From the first line through the line containing "This screenshot has height=655, width=960.", transcribe the records exactly and include no other lines.

▶ DATA SHOWN:

--

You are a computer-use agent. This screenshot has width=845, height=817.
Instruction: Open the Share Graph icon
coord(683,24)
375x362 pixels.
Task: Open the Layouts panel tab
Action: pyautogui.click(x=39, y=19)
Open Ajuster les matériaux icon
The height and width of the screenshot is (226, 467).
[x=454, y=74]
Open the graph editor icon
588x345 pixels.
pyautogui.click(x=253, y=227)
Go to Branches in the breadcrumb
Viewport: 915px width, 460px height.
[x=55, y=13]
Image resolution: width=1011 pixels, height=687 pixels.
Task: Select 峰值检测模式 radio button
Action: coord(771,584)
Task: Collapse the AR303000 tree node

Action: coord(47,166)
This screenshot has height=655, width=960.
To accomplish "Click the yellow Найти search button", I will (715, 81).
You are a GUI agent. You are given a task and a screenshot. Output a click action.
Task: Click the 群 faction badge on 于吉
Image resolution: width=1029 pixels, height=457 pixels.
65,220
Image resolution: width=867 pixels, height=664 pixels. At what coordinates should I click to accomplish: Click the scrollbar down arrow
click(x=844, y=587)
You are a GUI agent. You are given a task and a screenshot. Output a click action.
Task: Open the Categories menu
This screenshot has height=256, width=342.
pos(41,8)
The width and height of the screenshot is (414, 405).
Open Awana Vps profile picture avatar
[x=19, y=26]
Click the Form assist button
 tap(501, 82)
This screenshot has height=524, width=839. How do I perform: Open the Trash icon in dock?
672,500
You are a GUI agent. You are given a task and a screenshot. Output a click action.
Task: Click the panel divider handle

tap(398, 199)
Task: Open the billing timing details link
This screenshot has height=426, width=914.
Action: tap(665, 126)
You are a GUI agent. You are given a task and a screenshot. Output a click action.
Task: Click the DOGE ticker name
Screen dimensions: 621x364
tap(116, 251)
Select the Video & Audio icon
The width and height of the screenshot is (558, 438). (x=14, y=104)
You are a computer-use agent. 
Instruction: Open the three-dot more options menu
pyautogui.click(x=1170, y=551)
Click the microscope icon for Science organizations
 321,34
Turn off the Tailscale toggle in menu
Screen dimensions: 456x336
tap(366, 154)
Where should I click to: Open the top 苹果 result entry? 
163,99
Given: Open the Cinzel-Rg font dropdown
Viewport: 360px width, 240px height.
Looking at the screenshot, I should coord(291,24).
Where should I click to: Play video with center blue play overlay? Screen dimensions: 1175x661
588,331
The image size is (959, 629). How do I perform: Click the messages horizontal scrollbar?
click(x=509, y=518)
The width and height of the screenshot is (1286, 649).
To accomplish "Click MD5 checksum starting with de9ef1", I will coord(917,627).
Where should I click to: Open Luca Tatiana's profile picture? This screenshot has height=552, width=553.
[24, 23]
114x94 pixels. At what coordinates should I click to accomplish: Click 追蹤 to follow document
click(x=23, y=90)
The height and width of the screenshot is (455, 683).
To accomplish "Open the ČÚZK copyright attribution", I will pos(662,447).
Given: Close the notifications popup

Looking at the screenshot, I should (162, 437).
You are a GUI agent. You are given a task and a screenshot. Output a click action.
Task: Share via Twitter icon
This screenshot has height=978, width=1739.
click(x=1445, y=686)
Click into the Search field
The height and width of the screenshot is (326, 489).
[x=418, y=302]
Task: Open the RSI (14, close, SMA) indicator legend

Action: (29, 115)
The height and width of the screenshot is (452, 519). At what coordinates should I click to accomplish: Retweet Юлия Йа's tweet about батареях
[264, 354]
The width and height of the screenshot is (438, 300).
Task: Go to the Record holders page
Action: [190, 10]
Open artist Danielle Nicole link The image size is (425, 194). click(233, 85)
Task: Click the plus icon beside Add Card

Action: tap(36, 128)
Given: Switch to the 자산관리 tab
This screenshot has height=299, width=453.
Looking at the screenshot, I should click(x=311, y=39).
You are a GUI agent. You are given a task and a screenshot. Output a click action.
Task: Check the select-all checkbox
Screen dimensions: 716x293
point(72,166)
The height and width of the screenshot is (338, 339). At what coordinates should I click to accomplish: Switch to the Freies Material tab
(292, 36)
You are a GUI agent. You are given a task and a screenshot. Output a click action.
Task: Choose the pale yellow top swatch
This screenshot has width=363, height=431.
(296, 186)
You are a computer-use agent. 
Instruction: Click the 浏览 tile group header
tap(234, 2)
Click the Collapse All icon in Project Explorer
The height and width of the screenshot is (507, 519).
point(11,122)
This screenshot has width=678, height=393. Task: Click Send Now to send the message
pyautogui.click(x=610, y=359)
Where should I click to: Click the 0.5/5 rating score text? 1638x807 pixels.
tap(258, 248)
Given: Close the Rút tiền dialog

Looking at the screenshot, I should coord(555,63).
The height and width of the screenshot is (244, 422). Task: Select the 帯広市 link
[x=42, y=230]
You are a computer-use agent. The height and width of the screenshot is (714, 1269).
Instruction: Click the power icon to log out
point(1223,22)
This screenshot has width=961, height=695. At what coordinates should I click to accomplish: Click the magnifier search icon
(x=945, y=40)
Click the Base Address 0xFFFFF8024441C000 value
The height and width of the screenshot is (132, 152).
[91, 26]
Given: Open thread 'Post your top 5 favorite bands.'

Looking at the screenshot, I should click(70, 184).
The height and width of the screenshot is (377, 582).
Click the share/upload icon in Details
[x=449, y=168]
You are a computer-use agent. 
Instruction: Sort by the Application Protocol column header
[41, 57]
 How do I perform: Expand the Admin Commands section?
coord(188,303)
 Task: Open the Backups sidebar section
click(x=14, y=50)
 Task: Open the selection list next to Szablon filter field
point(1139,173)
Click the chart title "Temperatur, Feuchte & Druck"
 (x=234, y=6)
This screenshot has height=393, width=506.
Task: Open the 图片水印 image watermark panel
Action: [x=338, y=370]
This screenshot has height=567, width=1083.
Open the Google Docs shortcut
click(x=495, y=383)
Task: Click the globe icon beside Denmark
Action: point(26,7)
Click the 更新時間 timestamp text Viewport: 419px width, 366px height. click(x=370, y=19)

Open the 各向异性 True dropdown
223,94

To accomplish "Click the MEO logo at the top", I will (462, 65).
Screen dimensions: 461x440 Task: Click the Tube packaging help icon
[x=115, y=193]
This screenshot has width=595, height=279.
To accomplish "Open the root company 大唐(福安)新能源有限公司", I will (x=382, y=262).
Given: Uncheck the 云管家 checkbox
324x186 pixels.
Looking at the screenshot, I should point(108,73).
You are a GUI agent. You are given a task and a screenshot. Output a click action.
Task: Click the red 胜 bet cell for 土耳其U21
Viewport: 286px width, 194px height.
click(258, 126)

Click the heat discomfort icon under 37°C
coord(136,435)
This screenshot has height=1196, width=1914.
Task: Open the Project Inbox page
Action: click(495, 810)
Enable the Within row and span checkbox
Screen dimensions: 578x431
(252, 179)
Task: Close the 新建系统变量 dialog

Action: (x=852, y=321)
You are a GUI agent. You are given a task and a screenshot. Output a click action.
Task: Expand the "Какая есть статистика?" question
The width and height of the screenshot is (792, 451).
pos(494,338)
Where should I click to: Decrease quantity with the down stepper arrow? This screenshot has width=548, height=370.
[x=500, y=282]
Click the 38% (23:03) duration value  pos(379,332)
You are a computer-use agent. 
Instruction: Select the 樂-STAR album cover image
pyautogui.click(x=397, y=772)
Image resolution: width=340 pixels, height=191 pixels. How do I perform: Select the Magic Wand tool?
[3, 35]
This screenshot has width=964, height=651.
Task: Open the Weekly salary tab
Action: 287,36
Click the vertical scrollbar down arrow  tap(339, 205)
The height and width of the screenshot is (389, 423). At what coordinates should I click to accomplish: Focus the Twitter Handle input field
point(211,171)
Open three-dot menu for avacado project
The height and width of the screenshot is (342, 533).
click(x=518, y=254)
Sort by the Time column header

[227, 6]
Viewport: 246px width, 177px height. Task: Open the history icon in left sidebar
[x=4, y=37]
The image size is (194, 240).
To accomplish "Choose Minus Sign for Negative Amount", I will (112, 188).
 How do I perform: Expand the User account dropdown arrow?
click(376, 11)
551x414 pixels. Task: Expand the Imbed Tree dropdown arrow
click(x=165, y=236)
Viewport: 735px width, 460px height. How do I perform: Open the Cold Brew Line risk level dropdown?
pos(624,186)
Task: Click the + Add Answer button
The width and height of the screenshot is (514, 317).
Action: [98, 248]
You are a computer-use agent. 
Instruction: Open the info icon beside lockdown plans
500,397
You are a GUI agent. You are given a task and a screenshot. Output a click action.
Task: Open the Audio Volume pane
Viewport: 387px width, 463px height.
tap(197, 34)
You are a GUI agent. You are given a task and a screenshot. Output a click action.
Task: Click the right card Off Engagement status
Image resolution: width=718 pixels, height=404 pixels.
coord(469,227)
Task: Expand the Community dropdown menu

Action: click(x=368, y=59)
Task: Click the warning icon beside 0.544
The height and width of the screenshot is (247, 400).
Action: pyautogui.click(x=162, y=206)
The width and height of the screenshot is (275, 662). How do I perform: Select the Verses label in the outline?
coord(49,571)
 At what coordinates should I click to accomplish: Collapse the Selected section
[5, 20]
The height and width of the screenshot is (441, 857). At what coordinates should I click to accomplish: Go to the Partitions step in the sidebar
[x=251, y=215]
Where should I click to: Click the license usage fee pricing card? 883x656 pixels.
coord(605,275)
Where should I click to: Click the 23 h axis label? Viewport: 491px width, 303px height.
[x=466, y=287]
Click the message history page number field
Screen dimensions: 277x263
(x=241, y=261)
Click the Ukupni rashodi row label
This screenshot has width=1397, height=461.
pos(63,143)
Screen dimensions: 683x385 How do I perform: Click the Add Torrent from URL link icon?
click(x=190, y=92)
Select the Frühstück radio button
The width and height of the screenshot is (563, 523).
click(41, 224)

--

▶ ANSWER SPACE:
You are a computer-use agent. This screenshot has width=845, height=817.
Instruction: Open the Share Graph icon
coord(683,24)
375x362 pixels.
Task: Open the Layouts panel tab
Action: pyautogui.click(x=39, y=19)
Open Ajuster les matériaux icon
The height and width of the screenshot is (226, 467).
[x=454, y=74]
Open the graph editor icon
588x345 pixels.
pyautogui.click(x=253, y=227)
Go to Branches in the breadcrumb
Viewport: 915px width, 460px height.
[x=55, y=13]
Image resolution: width=1011 pixels, height=687 pixels.
Task: Select 峰值检测模式 radio button
Action: coord(771,584)
Task: Collapse the AR303000 tree node

Action: coord(47,166)
This screenshot has height=655, width=960.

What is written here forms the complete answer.